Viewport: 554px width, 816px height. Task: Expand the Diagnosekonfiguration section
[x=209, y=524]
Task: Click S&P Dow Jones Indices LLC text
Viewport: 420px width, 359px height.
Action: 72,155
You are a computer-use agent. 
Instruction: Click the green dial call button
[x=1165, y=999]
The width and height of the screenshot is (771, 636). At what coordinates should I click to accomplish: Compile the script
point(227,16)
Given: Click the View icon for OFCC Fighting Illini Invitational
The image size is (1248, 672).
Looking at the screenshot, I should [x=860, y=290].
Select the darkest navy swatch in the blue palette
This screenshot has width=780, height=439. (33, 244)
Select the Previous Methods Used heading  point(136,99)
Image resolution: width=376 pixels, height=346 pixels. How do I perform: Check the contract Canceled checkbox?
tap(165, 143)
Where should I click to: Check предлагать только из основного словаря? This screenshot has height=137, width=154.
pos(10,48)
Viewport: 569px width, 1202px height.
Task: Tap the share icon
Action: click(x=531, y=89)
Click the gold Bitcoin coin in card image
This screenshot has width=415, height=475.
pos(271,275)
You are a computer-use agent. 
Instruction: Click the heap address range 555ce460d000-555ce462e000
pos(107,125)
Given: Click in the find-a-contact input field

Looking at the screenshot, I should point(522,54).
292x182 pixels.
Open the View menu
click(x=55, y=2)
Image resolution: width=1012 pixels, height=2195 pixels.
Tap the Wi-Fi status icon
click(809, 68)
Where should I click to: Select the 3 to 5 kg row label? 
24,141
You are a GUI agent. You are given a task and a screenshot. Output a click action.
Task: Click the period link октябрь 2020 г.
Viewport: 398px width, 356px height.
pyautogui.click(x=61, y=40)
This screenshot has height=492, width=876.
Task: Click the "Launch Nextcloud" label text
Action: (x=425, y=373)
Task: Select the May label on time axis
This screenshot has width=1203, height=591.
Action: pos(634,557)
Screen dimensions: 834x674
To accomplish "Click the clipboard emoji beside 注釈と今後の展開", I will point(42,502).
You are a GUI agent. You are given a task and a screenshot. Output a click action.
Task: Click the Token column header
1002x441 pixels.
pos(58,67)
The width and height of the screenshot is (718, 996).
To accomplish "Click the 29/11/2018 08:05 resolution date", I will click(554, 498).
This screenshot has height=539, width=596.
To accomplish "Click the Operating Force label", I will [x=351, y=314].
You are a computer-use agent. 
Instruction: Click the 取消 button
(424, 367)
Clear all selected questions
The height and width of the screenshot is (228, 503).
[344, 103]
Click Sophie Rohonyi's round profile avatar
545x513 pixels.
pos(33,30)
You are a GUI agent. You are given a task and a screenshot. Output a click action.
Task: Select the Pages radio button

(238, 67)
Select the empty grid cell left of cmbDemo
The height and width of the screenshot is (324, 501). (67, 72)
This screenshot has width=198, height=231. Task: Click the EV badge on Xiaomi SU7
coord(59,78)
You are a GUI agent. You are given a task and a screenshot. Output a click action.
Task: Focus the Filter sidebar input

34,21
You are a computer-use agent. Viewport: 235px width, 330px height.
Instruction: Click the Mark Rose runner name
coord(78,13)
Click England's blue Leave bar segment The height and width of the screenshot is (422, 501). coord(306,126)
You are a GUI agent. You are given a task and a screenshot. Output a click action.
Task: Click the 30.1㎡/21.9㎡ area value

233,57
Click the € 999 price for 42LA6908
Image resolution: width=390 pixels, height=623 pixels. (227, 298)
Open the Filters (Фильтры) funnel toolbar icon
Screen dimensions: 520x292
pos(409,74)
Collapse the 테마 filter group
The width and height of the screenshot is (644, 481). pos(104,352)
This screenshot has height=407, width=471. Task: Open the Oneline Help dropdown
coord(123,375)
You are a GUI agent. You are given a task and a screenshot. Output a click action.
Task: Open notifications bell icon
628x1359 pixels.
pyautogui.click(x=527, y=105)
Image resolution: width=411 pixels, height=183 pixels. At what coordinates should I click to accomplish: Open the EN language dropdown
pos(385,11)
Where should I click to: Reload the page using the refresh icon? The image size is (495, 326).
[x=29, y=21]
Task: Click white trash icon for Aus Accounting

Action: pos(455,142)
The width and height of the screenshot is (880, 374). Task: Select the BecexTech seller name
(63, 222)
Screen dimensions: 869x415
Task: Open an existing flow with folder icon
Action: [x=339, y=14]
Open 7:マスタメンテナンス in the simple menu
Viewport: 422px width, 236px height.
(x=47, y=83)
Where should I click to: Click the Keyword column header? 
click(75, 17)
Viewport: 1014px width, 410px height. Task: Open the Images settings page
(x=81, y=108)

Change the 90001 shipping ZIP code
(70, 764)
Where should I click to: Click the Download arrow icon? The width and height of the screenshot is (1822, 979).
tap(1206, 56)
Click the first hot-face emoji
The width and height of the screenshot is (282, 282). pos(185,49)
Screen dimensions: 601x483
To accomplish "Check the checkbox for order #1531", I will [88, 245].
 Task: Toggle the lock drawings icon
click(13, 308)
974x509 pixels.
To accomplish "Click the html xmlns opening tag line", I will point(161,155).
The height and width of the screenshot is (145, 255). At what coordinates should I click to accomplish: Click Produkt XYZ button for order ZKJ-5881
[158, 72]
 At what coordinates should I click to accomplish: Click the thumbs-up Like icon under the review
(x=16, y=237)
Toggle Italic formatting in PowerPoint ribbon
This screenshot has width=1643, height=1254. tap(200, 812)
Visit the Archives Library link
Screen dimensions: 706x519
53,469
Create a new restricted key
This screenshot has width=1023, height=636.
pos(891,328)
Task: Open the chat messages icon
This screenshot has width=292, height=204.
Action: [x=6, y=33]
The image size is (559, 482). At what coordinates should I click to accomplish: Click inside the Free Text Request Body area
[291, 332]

## PROBLEM TO WORK ON
The expected output is each line of the records above that includes the word "will".

## ANSWER TO THE EXERCISE
To accomplish "Click the clipboard emoji beside 注釈と今後の展開", I will point(42,502).
To accomplish "Click the 29/11/2018 08:05 resolution date", I will click(554, 498).
To accomplish "Click the Operating Force label", I will [x=351, y=314].
To accomplish "Check the checkbox for order #1531", I will [88, 245].
To accomplish "Click the html xmlns opening tag line", I will point(161,155).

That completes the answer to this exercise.